Navigate to System → Clusters to see:

Total CPU — Combined processing capacity and utilization across all nodes
Total RAM — Aggregate memory with utilization breakdown
Node Count — Number of active vs. total nodes in the cluster
Workload Distribution — How VMs and services are spread across nodes

Cluster views are essential for capacity planning — they help you identify when a cluster is approaching resource limits and when it is time to scale out with additional nodes.

vSAN Status Overview

The vSAN status is accessible from the main dashboard by clicking the vSAN Tiers count box, or via System → vSAN.

Key indicators include:

Tier Health — Per-tier status showing whether each tier is operating normally (working=true) or degraded
Capacity per Tier — Total, used, and available storage for each tier
Redundancy Status — Whether data redundancy requirements are met (critical after a drive or node failure)
Repair Status — Active repair operations and progress (should be all zeros during normal operation)
Device Count — Number of drives participating in each tier

Network Status

Network health is monitored from Networks in the main navigation.
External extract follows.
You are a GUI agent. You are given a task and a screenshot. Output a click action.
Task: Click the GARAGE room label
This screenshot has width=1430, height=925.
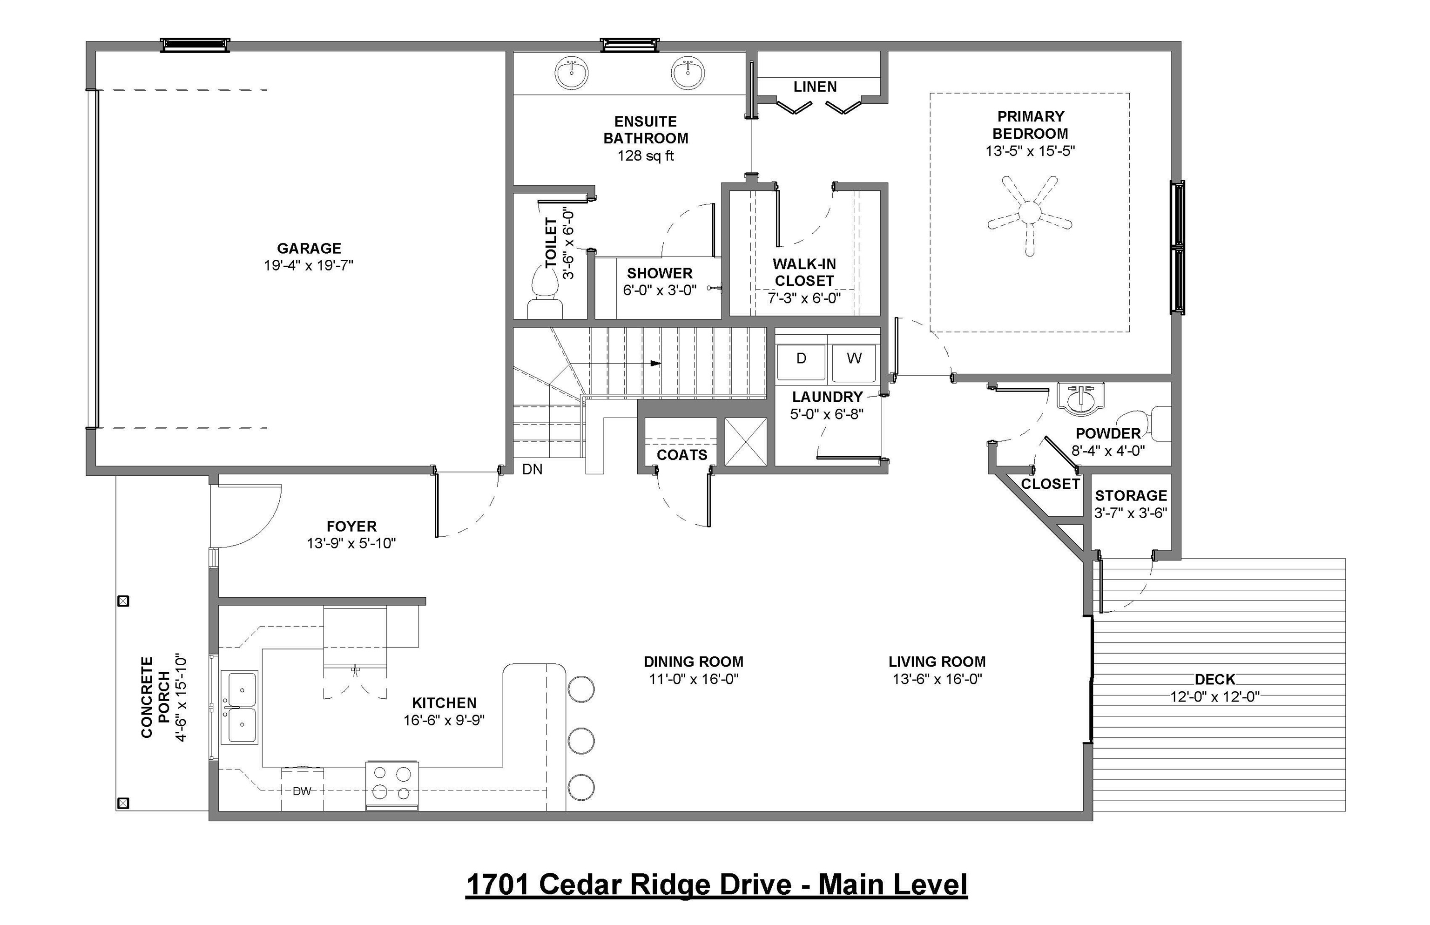(x=309, y=248)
For each network (external, internal, DMZ, tenant networks), you can view:

Connectivity status — Whether the network is running and reachable
Traffic statistics — RX/TX volume and rates per network
Connected machines — Which VMs and services are attached
Firewall rule hit counts — Activity on configured firewall rules
Network-specific logs — Events scoped to that particular network

Running Machines View

Each node dashboard includes a Running Machines section showing all active workloads:

Column	Description
Status	Running state indicator
Type	Virtual Machine, vNet Container, or system service
Name	Machine identifier
CPU Cores	Number of assigned cores
CPU Usage	Current processor utilization percentage
RAM	Allocated memory with utilization percentage
Last Started	Timestamp of when the workload was started

Common machine types include VMs, vNet containers (network services), and system services (NAS, DMZ, External network, etc.).

Best Practices

Daily Health Checks

Review node temperatures, drive error counters, and fabric status across all nodes. Address any Not Confirmed fabric NICs or increasing drive errors immediately.

Use Maintenance Mode

Always enable maintenance mode before hardware changes, firmware updates, or system updates. This ensures workloads are live-migrated away before you touch the node.

Monitor vSAN Capacity

Keep tier utilization below 85% to maintain performance headroom. Configure subscription alerts (covered in the next section) to notify you before reaching throttling thresholds.

Review Logs Regularly

Periodically check event logs for temperature warnings, drive errors, and unexpected state changes. Catching issues early prevents cascading failures.